#### DATA FOR THIS TASK

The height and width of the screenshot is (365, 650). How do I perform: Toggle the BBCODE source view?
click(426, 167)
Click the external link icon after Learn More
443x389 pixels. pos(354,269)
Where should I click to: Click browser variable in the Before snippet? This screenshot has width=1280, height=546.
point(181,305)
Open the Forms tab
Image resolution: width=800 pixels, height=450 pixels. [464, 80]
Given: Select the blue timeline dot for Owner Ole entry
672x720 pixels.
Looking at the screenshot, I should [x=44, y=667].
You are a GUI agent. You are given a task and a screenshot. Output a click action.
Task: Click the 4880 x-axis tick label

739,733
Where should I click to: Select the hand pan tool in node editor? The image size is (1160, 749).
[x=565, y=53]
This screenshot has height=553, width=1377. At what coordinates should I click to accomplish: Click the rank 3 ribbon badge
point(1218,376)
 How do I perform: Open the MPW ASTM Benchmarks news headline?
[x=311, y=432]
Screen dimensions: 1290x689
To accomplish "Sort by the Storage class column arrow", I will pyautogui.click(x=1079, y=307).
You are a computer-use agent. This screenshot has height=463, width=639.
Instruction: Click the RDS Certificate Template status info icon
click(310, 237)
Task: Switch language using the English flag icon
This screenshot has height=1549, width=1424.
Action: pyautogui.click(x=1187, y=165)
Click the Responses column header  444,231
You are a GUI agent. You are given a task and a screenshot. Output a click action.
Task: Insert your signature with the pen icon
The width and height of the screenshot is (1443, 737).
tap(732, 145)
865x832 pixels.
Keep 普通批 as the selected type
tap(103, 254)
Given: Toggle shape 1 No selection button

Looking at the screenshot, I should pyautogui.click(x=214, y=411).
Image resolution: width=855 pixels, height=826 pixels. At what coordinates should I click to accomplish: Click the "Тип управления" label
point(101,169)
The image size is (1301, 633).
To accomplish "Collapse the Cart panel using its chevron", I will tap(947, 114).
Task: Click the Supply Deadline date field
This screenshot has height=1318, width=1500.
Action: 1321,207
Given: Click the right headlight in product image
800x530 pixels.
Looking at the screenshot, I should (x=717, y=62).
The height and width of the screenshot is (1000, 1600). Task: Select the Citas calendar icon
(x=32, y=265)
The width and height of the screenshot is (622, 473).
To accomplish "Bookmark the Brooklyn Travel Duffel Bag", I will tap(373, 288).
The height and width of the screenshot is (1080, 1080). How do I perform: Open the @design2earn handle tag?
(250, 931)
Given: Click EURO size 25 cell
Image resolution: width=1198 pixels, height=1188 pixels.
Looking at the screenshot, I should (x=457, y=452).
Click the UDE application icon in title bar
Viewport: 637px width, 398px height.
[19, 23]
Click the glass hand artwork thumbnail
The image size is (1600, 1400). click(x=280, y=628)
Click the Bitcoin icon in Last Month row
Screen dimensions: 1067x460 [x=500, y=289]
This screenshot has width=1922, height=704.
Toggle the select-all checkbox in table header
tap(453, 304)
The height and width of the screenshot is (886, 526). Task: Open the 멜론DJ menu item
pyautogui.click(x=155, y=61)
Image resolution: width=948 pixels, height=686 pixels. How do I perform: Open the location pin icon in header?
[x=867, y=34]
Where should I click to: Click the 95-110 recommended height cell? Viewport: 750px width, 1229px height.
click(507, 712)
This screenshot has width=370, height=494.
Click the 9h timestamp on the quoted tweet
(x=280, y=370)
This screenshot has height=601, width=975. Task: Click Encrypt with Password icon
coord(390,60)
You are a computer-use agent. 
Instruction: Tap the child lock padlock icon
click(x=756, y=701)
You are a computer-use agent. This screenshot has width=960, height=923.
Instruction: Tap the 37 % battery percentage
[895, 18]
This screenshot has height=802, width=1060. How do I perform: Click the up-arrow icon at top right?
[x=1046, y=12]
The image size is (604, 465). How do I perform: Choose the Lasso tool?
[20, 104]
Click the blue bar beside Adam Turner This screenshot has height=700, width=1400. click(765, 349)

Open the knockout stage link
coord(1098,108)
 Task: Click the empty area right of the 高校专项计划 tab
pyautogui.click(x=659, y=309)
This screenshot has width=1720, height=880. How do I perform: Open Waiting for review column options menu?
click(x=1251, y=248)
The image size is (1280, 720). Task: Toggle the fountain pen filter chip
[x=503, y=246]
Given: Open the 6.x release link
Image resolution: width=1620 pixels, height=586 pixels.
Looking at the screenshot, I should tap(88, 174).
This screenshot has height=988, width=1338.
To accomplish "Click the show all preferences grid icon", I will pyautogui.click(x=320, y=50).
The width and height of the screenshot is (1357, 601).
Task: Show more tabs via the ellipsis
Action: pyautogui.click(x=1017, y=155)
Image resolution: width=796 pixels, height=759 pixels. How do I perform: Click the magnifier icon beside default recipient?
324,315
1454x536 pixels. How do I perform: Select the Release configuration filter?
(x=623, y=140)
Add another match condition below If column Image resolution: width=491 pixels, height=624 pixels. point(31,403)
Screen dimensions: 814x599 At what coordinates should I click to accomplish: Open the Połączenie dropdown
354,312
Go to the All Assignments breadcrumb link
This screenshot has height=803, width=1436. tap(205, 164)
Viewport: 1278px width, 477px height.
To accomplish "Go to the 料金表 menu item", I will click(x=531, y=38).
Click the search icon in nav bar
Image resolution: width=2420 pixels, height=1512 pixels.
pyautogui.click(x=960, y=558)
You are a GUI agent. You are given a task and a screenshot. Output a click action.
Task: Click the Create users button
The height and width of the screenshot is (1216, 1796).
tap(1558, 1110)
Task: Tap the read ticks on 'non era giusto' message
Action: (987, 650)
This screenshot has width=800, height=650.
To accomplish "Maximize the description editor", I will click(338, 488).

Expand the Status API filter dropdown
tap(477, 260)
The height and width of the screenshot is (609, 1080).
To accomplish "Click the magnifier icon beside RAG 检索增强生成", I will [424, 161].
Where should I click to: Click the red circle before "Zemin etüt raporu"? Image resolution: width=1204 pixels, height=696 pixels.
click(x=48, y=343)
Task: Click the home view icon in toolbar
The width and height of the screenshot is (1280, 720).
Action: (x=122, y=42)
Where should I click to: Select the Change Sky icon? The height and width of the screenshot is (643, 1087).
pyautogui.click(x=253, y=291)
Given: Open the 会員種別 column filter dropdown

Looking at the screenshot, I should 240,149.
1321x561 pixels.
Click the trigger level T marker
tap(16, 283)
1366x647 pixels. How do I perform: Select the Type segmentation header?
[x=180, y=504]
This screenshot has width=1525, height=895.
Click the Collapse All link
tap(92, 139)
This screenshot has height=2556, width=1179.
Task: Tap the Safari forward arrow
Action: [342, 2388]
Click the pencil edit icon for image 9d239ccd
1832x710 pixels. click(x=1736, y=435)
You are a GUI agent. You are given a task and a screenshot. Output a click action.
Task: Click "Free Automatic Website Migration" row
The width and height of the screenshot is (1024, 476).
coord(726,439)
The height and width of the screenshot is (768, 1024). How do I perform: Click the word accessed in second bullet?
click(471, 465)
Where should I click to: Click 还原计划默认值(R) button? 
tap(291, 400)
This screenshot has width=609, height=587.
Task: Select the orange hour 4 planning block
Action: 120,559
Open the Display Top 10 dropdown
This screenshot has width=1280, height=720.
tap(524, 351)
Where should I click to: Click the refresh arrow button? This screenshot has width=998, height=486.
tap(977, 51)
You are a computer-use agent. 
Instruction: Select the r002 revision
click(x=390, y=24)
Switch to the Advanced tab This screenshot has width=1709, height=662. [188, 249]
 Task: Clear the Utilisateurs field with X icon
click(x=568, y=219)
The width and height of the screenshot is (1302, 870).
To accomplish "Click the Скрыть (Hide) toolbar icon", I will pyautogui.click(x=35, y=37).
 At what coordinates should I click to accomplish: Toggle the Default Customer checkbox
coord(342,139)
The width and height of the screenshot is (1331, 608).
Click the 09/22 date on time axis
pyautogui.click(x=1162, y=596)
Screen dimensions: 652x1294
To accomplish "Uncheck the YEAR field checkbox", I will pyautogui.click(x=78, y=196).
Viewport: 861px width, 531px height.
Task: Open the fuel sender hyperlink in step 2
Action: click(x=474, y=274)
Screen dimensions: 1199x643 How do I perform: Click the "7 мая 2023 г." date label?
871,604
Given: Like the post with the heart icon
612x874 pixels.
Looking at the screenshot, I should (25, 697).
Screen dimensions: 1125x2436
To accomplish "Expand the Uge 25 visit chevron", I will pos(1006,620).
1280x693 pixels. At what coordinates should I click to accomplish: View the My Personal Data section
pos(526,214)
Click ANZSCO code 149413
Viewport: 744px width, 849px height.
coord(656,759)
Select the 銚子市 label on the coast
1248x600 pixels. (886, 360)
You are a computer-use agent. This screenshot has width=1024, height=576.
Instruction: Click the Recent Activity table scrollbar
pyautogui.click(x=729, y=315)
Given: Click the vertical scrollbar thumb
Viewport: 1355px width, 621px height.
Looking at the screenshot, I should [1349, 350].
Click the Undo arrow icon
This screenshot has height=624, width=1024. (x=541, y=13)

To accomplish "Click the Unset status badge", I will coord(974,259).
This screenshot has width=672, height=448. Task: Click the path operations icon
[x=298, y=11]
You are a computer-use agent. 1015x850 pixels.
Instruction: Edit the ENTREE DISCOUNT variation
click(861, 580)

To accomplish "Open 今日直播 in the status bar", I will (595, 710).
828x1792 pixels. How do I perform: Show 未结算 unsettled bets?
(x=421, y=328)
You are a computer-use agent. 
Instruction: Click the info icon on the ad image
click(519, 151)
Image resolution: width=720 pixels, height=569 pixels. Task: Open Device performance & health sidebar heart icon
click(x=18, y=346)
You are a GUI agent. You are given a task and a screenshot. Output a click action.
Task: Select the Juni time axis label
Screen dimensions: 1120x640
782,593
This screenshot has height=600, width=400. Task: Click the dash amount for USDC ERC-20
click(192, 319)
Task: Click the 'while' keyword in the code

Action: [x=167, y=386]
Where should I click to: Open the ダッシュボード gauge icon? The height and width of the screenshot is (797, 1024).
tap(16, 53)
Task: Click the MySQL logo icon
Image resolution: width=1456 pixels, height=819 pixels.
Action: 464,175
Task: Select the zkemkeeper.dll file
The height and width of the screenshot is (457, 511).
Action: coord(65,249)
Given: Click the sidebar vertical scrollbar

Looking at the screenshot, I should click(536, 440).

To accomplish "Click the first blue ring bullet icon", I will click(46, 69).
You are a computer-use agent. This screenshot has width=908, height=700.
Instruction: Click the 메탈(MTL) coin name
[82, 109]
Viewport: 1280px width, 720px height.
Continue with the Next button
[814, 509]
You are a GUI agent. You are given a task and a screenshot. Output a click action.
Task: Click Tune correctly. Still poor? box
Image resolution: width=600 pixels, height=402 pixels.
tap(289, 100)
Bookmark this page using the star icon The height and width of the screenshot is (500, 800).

########

§ **YOUR ASSIGNMENT**
If a line in the records holds the string "toolbar", copy it.

§ **OUTPUT FOR THIS TASK**
Task: Click the home view icon in toolbar
To accomplish "Click the Скрыть (Hide) toolbar icon", I will pyautogui.click(x=35, y=37).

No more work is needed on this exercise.